Wednesday, November 08, 2006

Not a promise, a command

"Come to me, all you who are weary and burdened, and I will give you rest. Take my yoke upon you and learn from me, for I am gentle and humble in heart, and you will find rest for your souls. For my yoke is easy and my burden is light."

I have to admit I am not a receiver. I hate being on the needy end of things. When I come to God, I come for energy and for direction, I don't come for rest. Recently though God has refused to give me anything but rest. I come to Him with questions and problems and ideas and he gives me rest, no answers, no direction, no work. Normally, that wouldn't slow me down terribly because I'd just reach into my own resources and work from there, but lately I've been plumb out of resources. I've had to humble myself and ask for help that I really needed, not help that would have been nice, but help that if it hadn't come I would have been lost. I'm finding it frightening to need other people, to have no back up plan but to ask for help. It's hard not being able to supply my own needs, but at the same time I am finally getting some rest.
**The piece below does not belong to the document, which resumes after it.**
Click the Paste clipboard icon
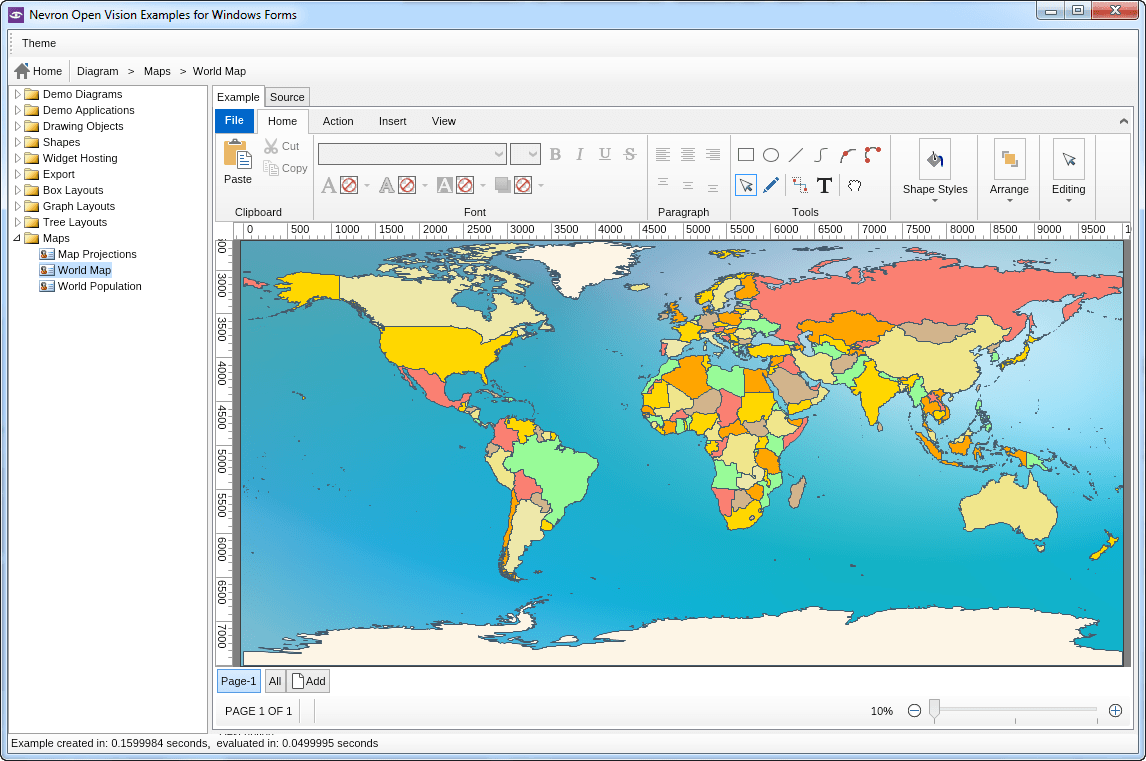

I've tended to look at Matthew 11:28-30 as nice promise God made to us, but now I am recognizing that it is a command. There is no qualifier, no pretty please, just the command--"Come unto me." Rest must be far more important than I thought it was, because every effort I am making to come to God, has led me to rest. No work, no direction, no answers, just rest. Instead of the Slough of Despond, I seem to have fallen into the Slough of Hope. Every struggle to get back on the road sinks me deeper, but the deeper I sink the more powerfully I feel the hand holding me up. The more deeply I engage in this rest, the more I discover that I am surrounded by the love of God expressed not merely in His manifest presence, but in His presence in people. The more I rest and accept the love of God as He expresses it through His servants, the more I see how bountiful and beautiful is the work of God in mankind. I am hopeful that as I grow in my appreciation of the work of God in others I will begin to see and value the work of God in me. Maybe it's just trading Bunyan in for Merton, but whatever it is I'll never again undervalue the blessings of obeying the command to come and receive God's rest.